## ASSIGNMENT:
Starting at the line that contains "Image resolution: width=1368", retype each line to the end of the listing below. Include both ends, but not the pictures.

## DATA FOR REVIEW:
=== Section Start ===

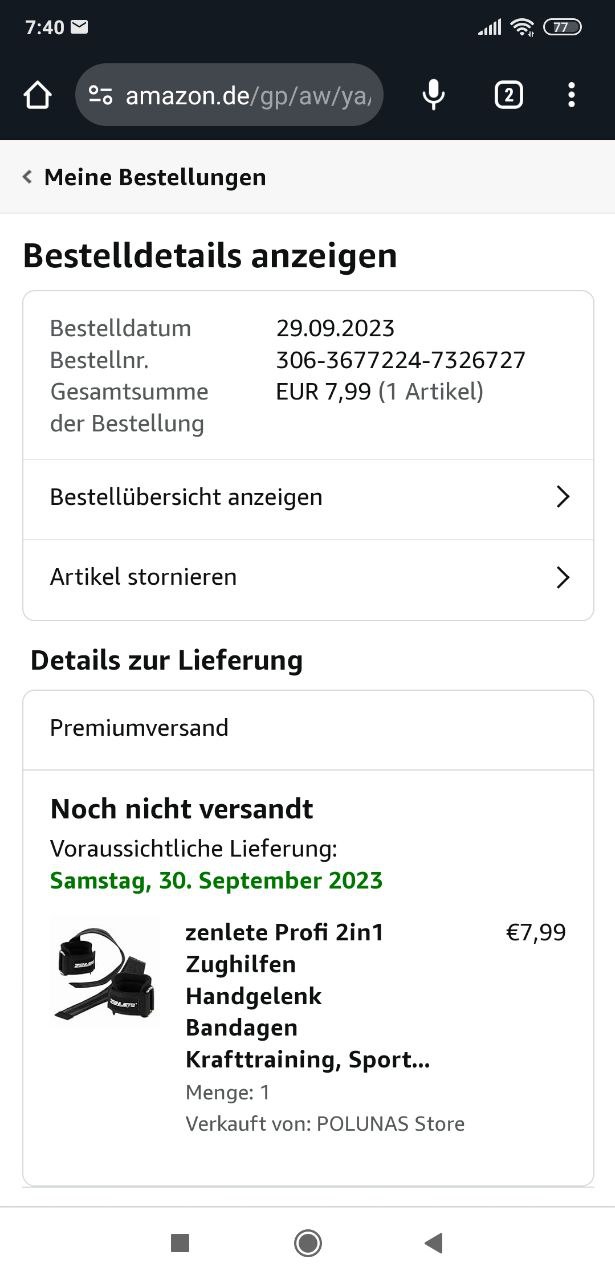Open site info icon in address bar
Viewport: 615px width, 1280px height.
100,95

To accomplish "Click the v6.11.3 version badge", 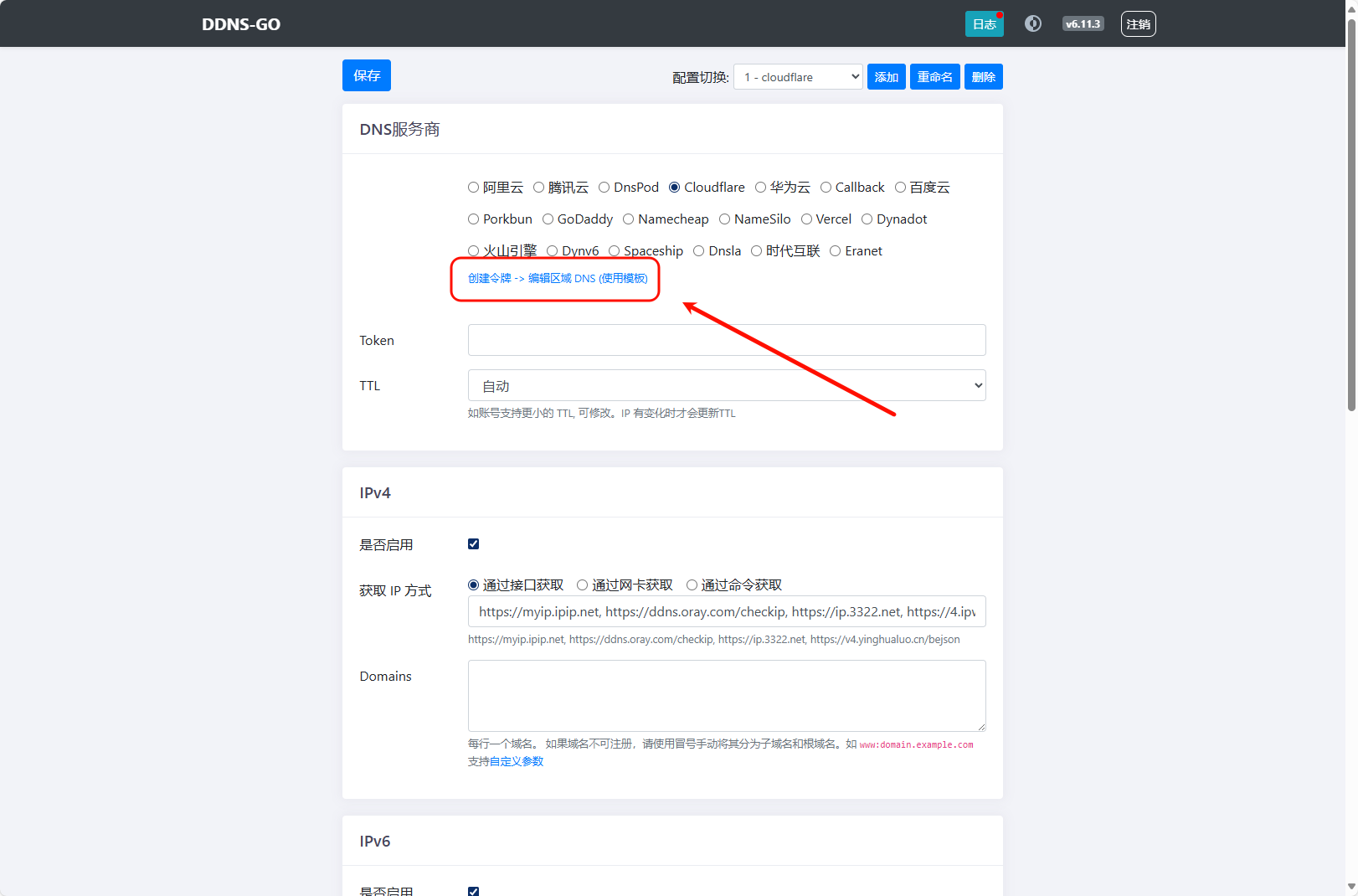I will click(1083, 24).
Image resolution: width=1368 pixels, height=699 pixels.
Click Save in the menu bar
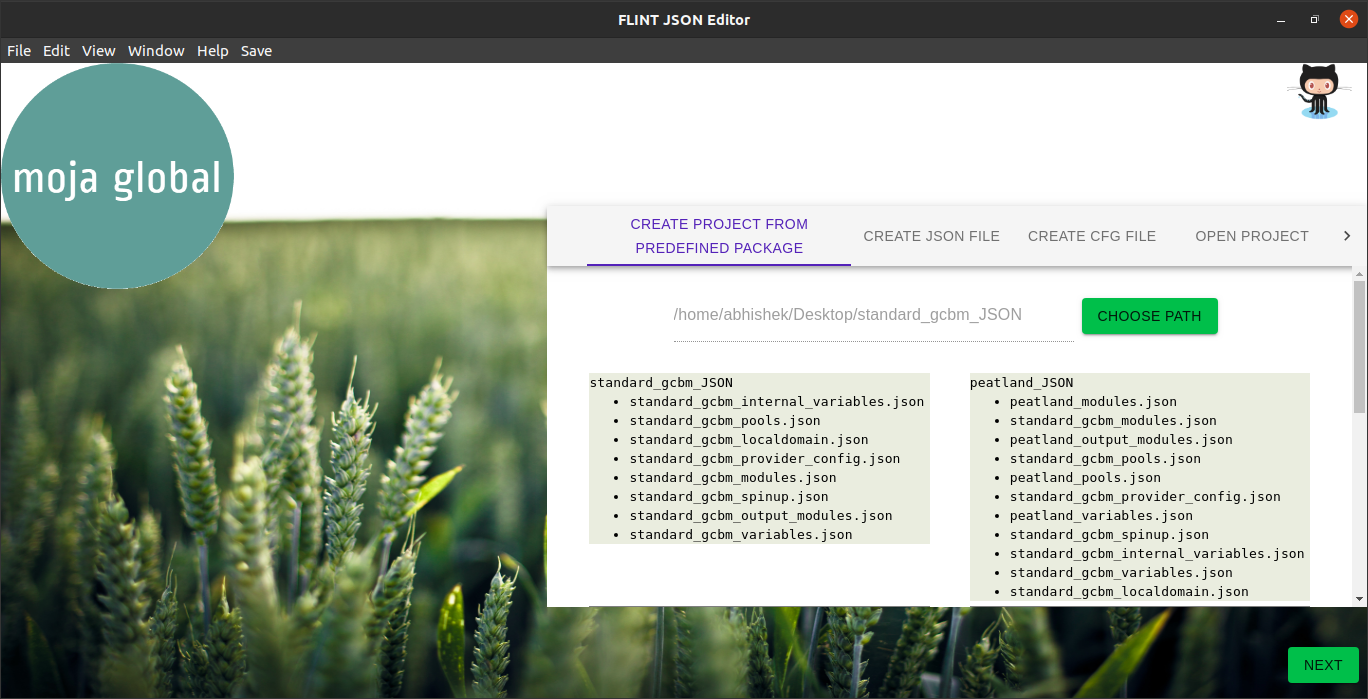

=== Section End ===

## ANSWER:
Image resolution: width=1368 pixels, height=699 pixels.
Click Save in the menu bar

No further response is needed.